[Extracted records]
⁂
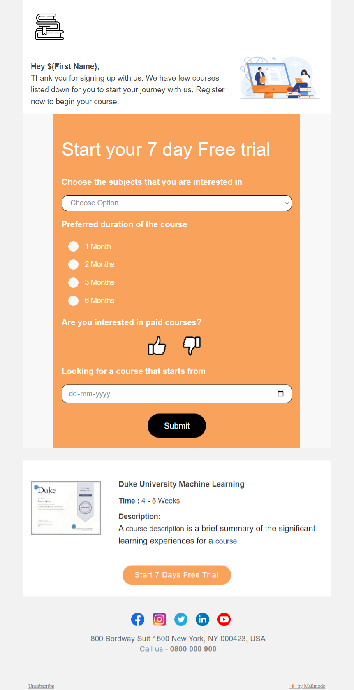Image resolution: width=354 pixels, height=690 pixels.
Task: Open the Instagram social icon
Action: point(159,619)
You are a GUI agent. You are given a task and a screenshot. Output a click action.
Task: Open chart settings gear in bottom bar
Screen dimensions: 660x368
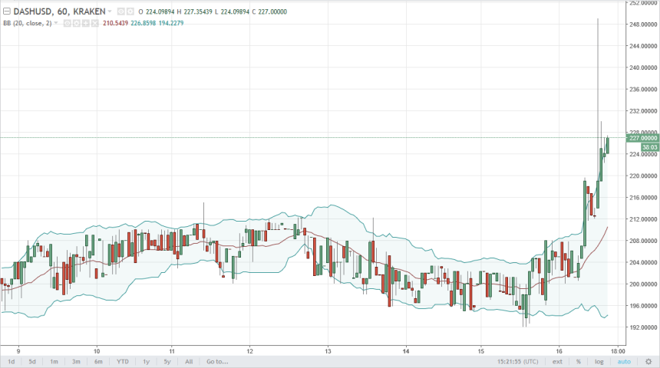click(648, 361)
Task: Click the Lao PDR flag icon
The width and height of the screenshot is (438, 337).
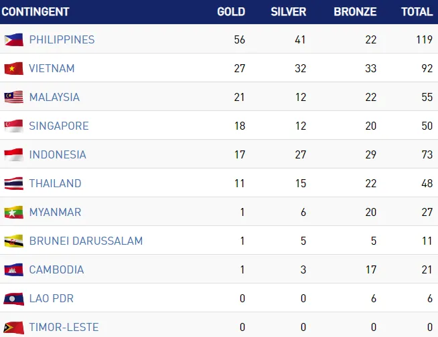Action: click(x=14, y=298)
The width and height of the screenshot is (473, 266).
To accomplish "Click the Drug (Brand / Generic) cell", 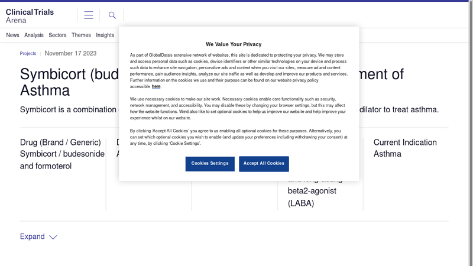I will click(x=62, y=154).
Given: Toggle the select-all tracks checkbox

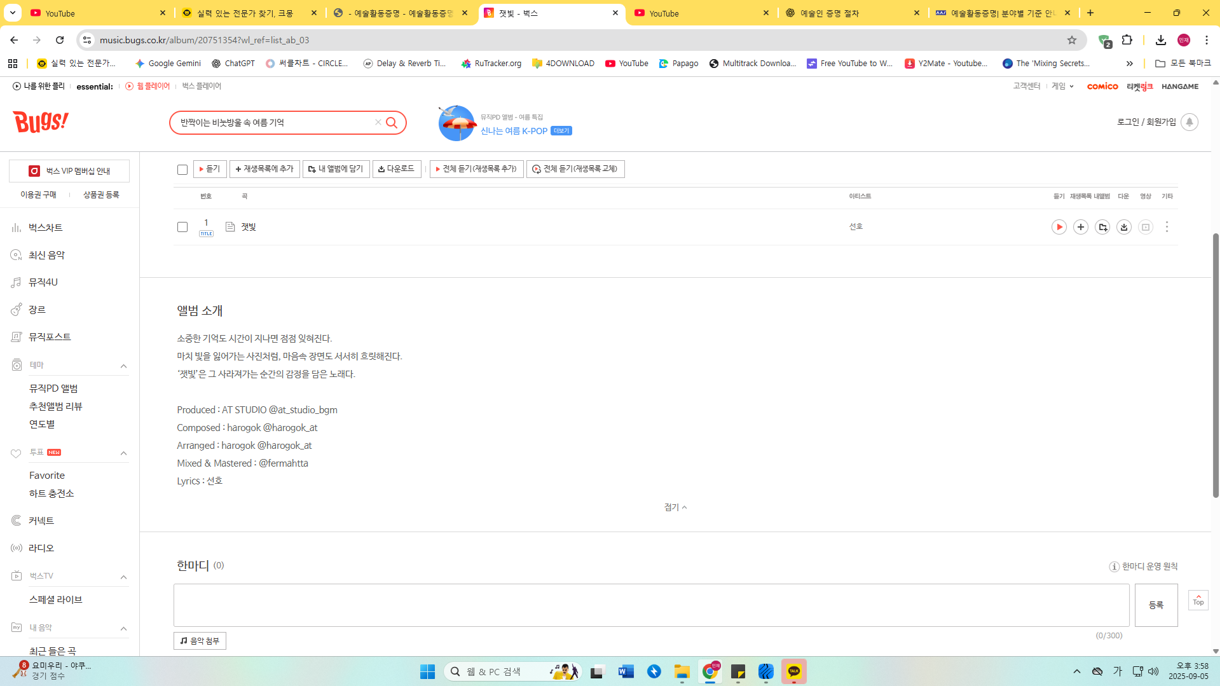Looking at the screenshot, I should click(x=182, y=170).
⁂
Exercise:
Without the pictures, give again exactly the lines above starting at the line containing "You are a GUI" and ending at the line containing "Task: Click the Lao PDR flag icon".

Task output:
You are a GUI agent. You are given a task and a screenshot. Output a click action.
Task: Open chart settings gear in bottom bar
Screen dimensions: 660x368
click(648, 361)
Task: Click the Lao PDR flag icon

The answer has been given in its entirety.